JurisprudênciaIA

Superior Tribunal de Justiça

Acórdão

Relator(a)
Ministro Antonio Carlos Ferreira
Órgão julgador
Quarta Turma
Data do julgamento
01/03/2021
Data de publicação
03/03/2021

STJ – Acórdão, Rel. Ministro Antonio Carlos Ferreira, Quarta Turma, j. 01/03/2021, p. 03/03/2021

Ementa

PROCESSUAL CIVIL. CONTRATOS. AGRAVO INTERNO NO RECURSO ESPECIAL. PLANO DE SAÚDE COLETIVO. MANUTENÇÃO DE EX-FUNCIONÁRIO APOSENTADO EM PLANO COLETIVO EMPRESARIAL. POSSIBILIDADE. OBRIGAÇÃO DE PAGAMENTO INTEGRAL. PARIDADE ENTRE FUNCIONÁRIOS ATIVOS E INATIVOS. JULGADO REPETITIVO DO STJ. LEGITIMIDADE PASSIVA DA EMPRESA DE SAÚDE. DECISÃO MANTIDA. 1. A orientação adotada pelo Tribunal de origem está em conformidade com a recente jurisprudência da Segunda Seção do STJ, consolidada sob o rito dos recursos repetitivos nos seguintes termos: "[...] 2. Teses definidas para os fins do art. 1.036 do CPC/2015: [...] b) O art. 31 da lei n. 9.656/1998 impõe que ativos e inativos sejam inseridos em plano de saúde coletivo único, contendo as mesmas condições de cobertura assistencial e de prestação de serviço, o que inclui, para todo o universo de beneficiários, a igualdade de modelo de pagamento e de valor de contribuição, admitindo-se a diferenciação por faixa etária se for contratada para todos, cabendo ao inativo o custeio integral, cujo valor pode ser obtido com a soma de sua cota-parte com a parcela que, quanto aos ativos, é proporcionalmente suportada pelo empregador. c) O ex-empregado aposentado, preenchidos os requisitos do art. 31 da Lei n. 9.656/1998, não tem direito adquirido de se manter no mesmo plano privado de assistência à saúde vigente na época da aposentadoria, podendo haver a substituição da operadora e a alteração do modelo de prestação de serviços, da forma de custeio e os respectivos valores, desde que mantida paridade com o modelo dos trabalhadores ativos e facultada a portabilidade de carências (REsp 1.816.482/SP, de minha relatoria, SEGUNDA SEÇÃO, julgado em 9/12/2020, DJe 1º/02/2021)." 2. "O acórdão recorrido está em consonância com a jurisprudência desta Corte Superior ao concluir que a operadora do plano de saúde é parte legítima para figurar no polo passivo da demanda proposta por ex-empregado que busca, nos termos dos arts. 30 e 31 da Lei n. 9.656/1998, a permanência de determinadas condições contratuais em plano de saúde coletivo empresarial.
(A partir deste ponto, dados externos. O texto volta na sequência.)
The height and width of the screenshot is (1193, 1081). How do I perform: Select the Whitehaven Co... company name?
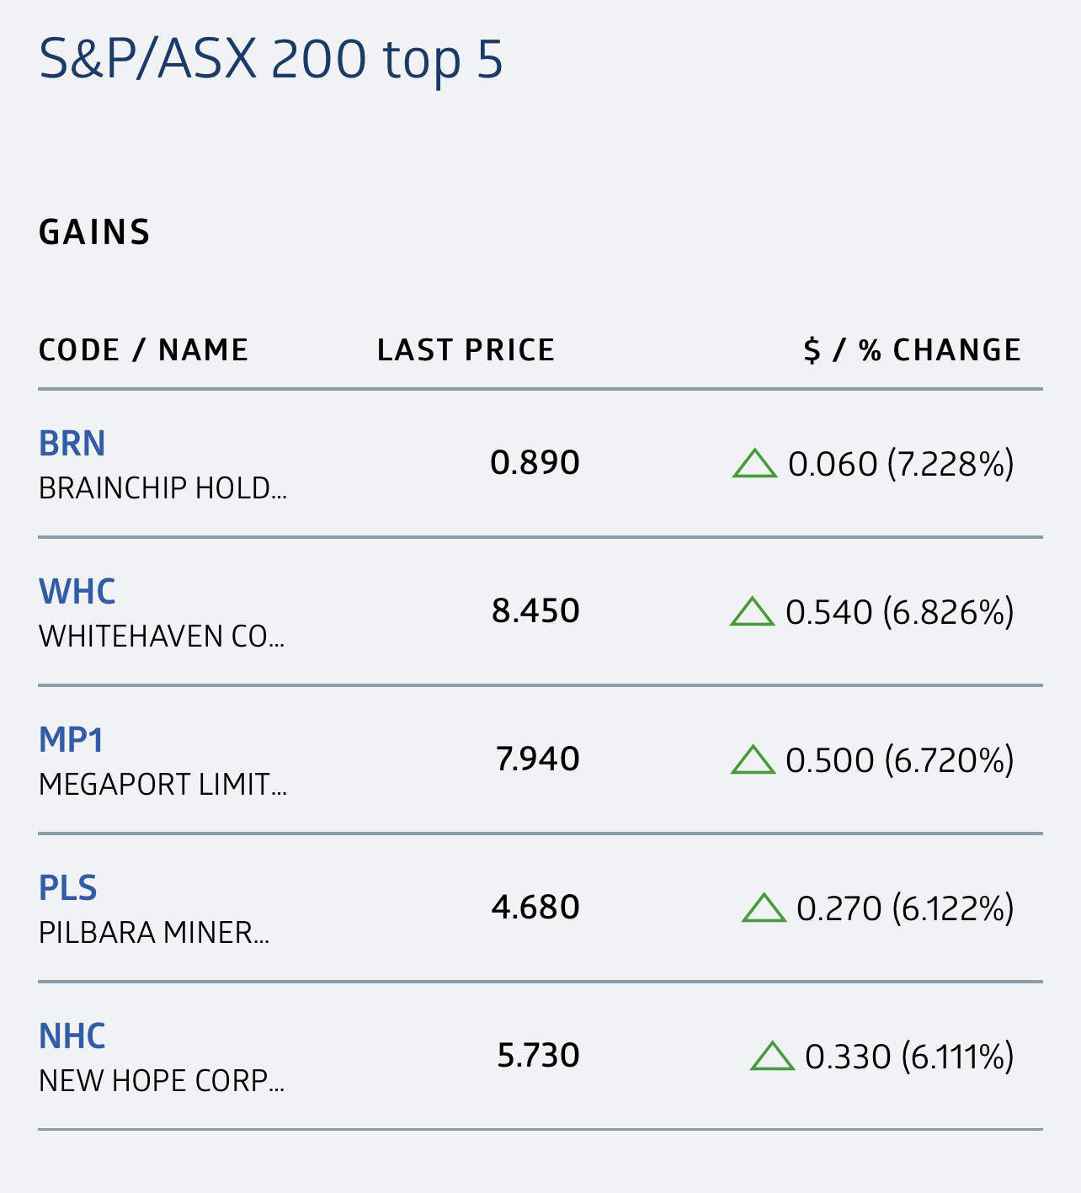[x=162, y=636]
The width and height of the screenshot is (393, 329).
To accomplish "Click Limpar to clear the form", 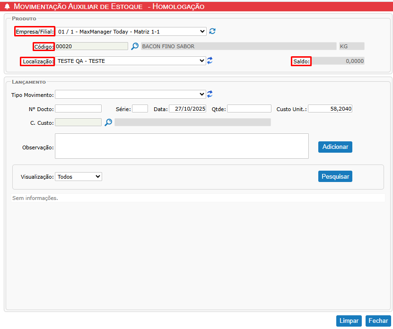I will point(349,321).
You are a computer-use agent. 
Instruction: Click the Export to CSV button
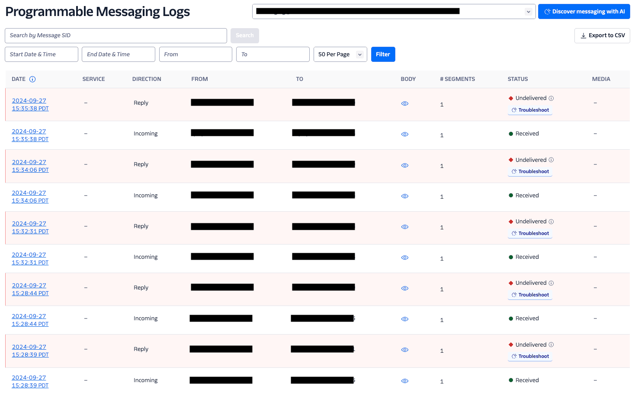point(602,35)
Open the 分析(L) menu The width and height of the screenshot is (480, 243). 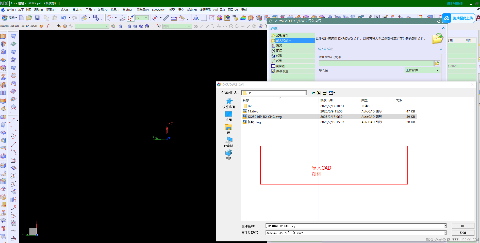(127, 10)
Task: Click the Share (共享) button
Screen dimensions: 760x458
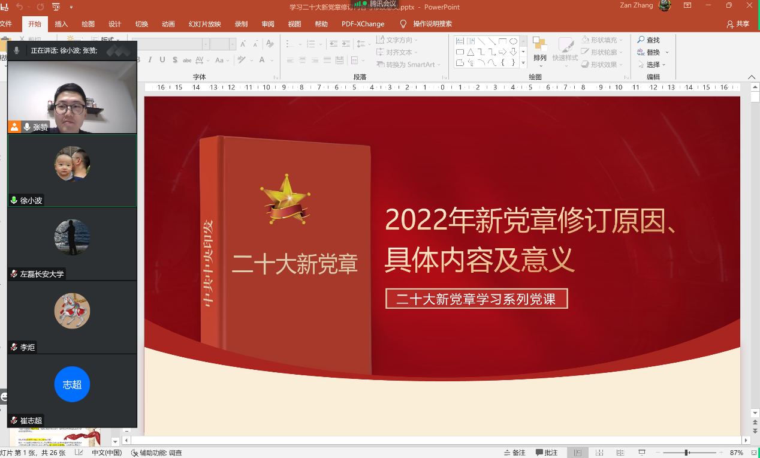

Precedentes" (AgInt no REsp 1.684.124/SP, Relator Ministro MARCO BUZZI, QUARTA TURMA, julgado em 30/8/2018, DJe 12/9/2018). 3. Agravo interno a que se nega provimento. (AgInt no REsp n. 1.789.666/SP, relator Ministro Antonio Carlos Ferreira, Quarta Turma, julgado em 1/3/2021, DJe de 3/3/2021.)